Non-dénonciation d'agressions sexuelles : la loi modifiée avant le procès Barbarin
Le procès annoncé du cardinal Philippe Barbarin, poursuivi pour ne pas avoir dénoncé à la justice des agressions pédophiles, prend du retard mais les plaignants s'estiment confortés par une récente modification du Code pénal.
L'archevêque de Lyon, mis en cause par d'anciens scouts avec six autres personnes dont le préfet de la Congrégation pour la doctrine de la foi au Vatican, l'Espagnol Luis Francisco Ladaria Ferrer, devait initialement comparaître devant le tribunal correctionnel en avril.
Le procès avait alors été repoussé à janvier, la citation du prélat romain - traduite en bonne et due forme - n'ayant pas été délivrée dans les délais prévus par la loi.
Depuis, la procédure a encore pris du retard et une audience de consignation prévue lundi en vue de la comparution du cardinal espagnol - elle fixe la somme que les plaignants doivent provisionner pour couvrir une éventuelle amende - est compromise.
Si le tribunal en programme une autre, le procès pourrait être décalé une nouvelle fois. Les plaignants tiennent en effet à ce que le préfet du Vatican, consulté par Mgr Barbarin sur le prêtre incriminé - il lui avait conseillé de le sanctionner en évitant un scandale public -, comparaisse avec les autres prévenus afin de dénoncer les silences de toute l'institution catholique.
Mais la défense du Primat des Gaules s'opposera à un nouveau renvoi. "Cela suffit, ce n'est pas à nous de payer les conséquences des erreurs qu'ils peuvent commettre", tranche Me Jean-Félix Luciani.
Cette citation directe a été lancée en 2017 après le classement sans suite, en 2016, d'une enquête du parquet sur les mêmes faits. Les contre-temps s'accumulent depuis mais les plaignants ne désarment pas, confortés par de récents appels à la démission de l'archevêque lyonnais ainsi que par la loi Schiappa contre les violences sexuelles et sexistes.
- Rétroactivité -
Adoptée le 3 août, celle-ci a en effet modifié l'article 434-3 du Code pénal qui fonde leur action.

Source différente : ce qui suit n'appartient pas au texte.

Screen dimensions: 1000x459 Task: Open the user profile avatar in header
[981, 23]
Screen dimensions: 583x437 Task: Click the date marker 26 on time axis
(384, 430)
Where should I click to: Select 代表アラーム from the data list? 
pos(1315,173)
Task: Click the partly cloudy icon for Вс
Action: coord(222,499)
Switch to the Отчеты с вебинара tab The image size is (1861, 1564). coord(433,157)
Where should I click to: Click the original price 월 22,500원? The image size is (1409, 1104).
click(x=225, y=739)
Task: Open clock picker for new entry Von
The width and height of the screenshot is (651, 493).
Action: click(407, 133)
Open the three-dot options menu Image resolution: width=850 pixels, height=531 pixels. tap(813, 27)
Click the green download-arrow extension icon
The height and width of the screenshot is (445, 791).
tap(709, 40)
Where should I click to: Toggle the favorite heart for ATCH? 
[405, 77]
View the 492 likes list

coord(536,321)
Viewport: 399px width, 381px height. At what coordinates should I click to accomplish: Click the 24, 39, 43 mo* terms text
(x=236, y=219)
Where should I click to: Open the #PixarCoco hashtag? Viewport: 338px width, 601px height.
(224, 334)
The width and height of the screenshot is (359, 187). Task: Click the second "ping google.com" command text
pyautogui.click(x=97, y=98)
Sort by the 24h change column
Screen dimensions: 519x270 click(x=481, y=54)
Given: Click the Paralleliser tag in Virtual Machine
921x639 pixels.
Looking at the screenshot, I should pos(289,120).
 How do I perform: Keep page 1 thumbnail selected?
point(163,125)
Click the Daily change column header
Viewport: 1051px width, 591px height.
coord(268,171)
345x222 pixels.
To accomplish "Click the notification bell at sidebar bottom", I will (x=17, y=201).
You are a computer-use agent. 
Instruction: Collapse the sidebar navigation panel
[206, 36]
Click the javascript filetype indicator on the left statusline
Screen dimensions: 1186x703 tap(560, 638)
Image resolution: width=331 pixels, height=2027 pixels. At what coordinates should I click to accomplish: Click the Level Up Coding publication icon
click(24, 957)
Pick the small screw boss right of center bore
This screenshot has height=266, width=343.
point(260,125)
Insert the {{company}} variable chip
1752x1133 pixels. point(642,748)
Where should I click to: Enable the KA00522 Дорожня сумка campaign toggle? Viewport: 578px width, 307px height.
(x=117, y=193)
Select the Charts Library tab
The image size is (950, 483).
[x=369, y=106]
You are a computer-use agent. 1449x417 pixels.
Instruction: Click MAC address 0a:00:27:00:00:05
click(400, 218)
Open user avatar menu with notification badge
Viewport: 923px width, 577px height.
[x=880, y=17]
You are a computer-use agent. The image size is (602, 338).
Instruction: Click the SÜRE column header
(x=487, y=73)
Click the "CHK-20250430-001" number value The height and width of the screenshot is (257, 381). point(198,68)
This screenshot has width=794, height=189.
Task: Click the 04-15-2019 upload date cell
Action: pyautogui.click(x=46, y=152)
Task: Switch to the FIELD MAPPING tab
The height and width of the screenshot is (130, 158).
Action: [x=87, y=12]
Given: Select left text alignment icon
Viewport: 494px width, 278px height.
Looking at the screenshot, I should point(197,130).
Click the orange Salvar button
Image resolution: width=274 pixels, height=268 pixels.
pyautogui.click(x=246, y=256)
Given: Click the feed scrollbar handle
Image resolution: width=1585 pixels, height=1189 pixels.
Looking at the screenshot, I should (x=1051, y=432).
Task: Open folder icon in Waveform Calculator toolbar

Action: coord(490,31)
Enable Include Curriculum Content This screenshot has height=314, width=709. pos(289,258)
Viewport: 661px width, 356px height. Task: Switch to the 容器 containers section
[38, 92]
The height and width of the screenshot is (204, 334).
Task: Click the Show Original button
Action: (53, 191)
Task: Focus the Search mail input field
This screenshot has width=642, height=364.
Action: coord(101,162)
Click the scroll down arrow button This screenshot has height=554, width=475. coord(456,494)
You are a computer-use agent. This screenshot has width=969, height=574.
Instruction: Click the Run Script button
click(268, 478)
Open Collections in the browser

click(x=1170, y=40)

Jusqu'alors, le texte prévoyait de sanctionner "quiconque ayant eu connaissance" d'abus sans en informer la justice. Le participe passé a été supprimé et le délit s'inscrit désormais dans la durée: "quiconque ayant connaissance" de ces faits doit les signaler "tant qu'ils n'ont pas cessé".
"On a enlevé deux petites lettres; personne ne s'en est rendu compte. Or, c'est capital", souligne la sénatrice LR de Saône-et-Loire Marie Mercier. Pour la commission des lois de la Haute Assemblée, dont l'élue a rédigé le rapport afférent, la non-dénonciation est maintenant clairement définie comme un délit "continu": tant qu'une personne manque à son obligation de dénoncer, on peut le lui reprocher.
Ce que les plaignants de l'affaire Barbarin ont toujours soutenu. Alors que le parquet, pour classer l'affaire, s'est appuyé sur une jurisprudence (unique) de la Cour de cassation envisageant au contraire le délit de non-dénonciation comme "instantané", commençant "au moment où la connaissance des faits est acquise" et prescrit au bout de trois ans - le délai est aujourd'hui de six.
"La loi vient clairement confirmer notre position", estime François Devaux, cofondateur de l'association La Parole Libérée qui porte la procédure.
Reste à savoir si cela change la donne pour le procès à venir. "Si la loi a été faite pour clarifier l'article 434-3, sans créer de droit nouveau, celui-ci pourrait s'appliquer dès maintenant. Mais si elle change la nature de l'infraction, il ne peut y avoir de rétroactivité" sur les procédures en cours, analyse Philippe Bonfils, professeur à l'université Aix-Marseille et doyen de la Faculté de droit.
Lui penche pour la première option, la défense pour la seconde. Me Luciani estime surtout que le nouveau texte "ne change rien" au cas du cardinal Barbarin car les agressions incriminées ont cessé en 1991, soit bien avant qu'il en ait connaissance au milieu des années 2000 et qu'il rencontre en 2014 une première victime en mesure de porter plainte, ce qu'elle fit au final. Après cette date, le parquet a écarté toute entrave à la justice de la part de l'archevêque.